Imagino a cada uno de nosotros con nuestra mochila cargada de preocupaciones subiendo trabajosamente a la cima de una montaña en la que no sabemos lo que va a suceder. Es cierto que Jesús camina con nosotros, pero, como los discípulos de Emaús, no siempre somos capaces de reconocer su presencia. Se nos han pegado a los ojos las escamas del cansancio, la apatía y el escepticismo.  Con todo, seguimos caminando, confiados en que hay un guía que sabe a dónde vamos y conoce los vericuetos del sendero. Esta confianza inicial, aunque débil, es suficiente para no volvernos atrás. Lo que sucede en la cumbre no se puede describir con palabras humanas porque se trata de la experiencia de la fe. Llega un momento en que caemos en la cuenta de que Dios es Dios y nosotros somos sus hijos.  Por un momento encajan las piezas sueltas del puzle de la historia. Se nos hace claro que la historia no se le escapa a Dios de las manos, a pesar de las bombas atómicas, las explosiones y las pandemias. Comprendemos que este universo complejo y maravilloso es solo un pálido reflejo de la grandeza de Dios. Aceptamos nuestras contradicciones humanas sin perder la esperanza porque sabemos que al final “todo acabará bien”. A veces no es fácil distinguir entre una experiencia de fe y una alucinación. No hay ningún laboratorio que tenga una prueba fiable para este tipo de experiencias.
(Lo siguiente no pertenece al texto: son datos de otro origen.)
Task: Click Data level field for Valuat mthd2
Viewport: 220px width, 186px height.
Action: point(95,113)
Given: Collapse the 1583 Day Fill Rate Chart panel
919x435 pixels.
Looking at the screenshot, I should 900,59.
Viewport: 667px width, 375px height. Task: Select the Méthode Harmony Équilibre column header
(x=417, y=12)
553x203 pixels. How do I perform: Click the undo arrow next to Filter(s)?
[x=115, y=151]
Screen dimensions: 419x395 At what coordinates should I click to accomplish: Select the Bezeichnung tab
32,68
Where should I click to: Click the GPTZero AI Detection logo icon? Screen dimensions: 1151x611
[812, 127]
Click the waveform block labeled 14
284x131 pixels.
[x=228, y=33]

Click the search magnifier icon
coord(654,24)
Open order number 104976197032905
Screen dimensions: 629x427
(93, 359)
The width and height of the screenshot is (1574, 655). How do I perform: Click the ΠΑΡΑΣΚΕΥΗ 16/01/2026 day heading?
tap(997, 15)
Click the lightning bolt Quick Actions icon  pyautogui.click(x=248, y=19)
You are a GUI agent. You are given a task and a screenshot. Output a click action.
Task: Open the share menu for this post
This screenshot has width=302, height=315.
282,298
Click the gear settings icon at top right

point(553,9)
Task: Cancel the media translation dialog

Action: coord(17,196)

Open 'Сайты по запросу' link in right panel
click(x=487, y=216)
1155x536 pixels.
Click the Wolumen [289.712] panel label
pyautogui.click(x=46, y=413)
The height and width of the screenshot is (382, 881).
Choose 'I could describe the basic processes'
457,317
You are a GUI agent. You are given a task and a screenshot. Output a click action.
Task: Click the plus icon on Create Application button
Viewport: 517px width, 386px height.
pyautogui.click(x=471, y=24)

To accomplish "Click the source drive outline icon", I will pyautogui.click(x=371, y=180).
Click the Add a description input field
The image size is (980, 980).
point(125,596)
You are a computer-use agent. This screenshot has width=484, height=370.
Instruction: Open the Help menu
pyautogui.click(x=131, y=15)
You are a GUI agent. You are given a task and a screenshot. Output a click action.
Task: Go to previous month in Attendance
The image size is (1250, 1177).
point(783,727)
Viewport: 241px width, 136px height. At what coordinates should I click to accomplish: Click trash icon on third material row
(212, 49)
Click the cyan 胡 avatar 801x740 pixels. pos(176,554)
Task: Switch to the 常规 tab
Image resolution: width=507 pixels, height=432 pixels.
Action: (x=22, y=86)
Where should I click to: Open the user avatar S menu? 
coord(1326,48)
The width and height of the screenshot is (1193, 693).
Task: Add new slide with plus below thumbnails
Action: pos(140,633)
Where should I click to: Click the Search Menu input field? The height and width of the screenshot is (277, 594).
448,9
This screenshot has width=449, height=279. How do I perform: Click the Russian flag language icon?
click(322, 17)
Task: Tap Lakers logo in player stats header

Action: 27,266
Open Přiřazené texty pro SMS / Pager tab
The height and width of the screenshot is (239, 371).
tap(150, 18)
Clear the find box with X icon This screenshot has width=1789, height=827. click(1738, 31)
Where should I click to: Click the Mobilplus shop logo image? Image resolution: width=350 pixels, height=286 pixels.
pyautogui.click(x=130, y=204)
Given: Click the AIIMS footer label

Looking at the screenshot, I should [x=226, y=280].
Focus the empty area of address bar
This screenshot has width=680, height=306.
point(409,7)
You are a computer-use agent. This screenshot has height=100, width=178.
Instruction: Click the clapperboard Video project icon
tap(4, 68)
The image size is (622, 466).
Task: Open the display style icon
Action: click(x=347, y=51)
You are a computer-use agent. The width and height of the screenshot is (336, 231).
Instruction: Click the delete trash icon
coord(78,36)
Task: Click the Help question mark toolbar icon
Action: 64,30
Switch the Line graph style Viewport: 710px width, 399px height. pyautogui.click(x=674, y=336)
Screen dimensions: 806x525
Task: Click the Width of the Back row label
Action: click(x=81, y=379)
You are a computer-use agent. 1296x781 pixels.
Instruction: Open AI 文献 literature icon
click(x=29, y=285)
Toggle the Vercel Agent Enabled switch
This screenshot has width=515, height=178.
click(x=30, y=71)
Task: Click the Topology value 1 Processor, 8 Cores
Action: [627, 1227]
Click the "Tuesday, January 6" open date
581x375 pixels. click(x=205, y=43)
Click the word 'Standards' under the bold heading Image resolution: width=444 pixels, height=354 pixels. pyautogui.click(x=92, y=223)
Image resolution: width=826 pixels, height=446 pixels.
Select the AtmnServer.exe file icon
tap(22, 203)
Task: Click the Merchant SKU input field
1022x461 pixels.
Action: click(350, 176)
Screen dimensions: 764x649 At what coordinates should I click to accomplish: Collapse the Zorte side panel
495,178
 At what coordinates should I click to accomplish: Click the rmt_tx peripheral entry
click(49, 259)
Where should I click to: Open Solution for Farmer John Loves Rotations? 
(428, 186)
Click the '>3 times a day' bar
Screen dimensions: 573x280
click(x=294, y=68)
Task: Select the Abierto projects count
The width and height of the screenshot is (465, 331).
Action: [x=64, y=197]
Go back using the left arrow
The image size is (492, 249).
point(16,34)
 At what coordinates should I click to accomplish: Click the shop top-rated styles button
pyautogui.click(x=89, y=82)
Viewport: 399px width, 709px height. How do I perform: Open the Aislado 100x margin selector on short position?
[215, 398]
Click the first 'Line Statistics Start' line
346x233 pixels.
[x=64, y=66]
En realidad, la verdadera prueba se produce cuando descendemos con nuestra mochila aligerada al valle de la vida cotidiana. Si, a pesar de los problemas, mantenemos la esperanza; si, en medio de las miserias y egoísmos humanos, nos esforzamos por querer a la gente; si, cuando nos asalta la apatía, continuamos con serenidad nuestro trabajo; si, en el seno de una sociedad consumista, optamos por un estilo de vida sobrio; si vemos que crece nuestra capacidad de compasión hacia las personas que lo están pasando mal; entonces podemos intuir que la experiencia de la cumbre ha sido una verdadera transfiguración, no una alucinación producida por algún producto alucinógeno. Caemos en la cuenta de que nuestra vida transcurre normalmente en el valle, pero sentimos nostalgia de la cumbre y anhelamos el día en que podamos plantar nuestra tienda definitivamente en ese lugar donde la presencia de Dios es radiante. Mientras tanto, Jesús hace con nosotros el viaje de bajada, pero de incógnito. Está sin estar. Nos deja su Espíritu para que no desfallezcamos y para que mantenga viva la llama del encuentro en la cumbre. Y se queda en la Eucaristía para que podamos nutrirnos a lo largo del camino.


1 comentario:

  1. Gracias Gonzalo por esta reflexión en la que nos podemos sentir reflejados… Realmente necesitamos subir al Tabor de vez en cuando y a pesar de los intentos de subir, muchas veces se nos hace difícil vislumbrar cuál es la realidad que Dios quiere. Esta subida requiere un tiempo de subida y un tiempo de permanecer para poder volver al día a día con serenidad, en estos tiempos en que los cambios se producen con una rapidez increíble y poder salir de la inseguridad en que vivimos. Camino al que será bueno invitar, acompañar y dejarnos acompañar por otros.
    Hay momentos, en los que si sabemos discernir, la vida misma nos lleva al dilema de que o subimos o sucumbimos.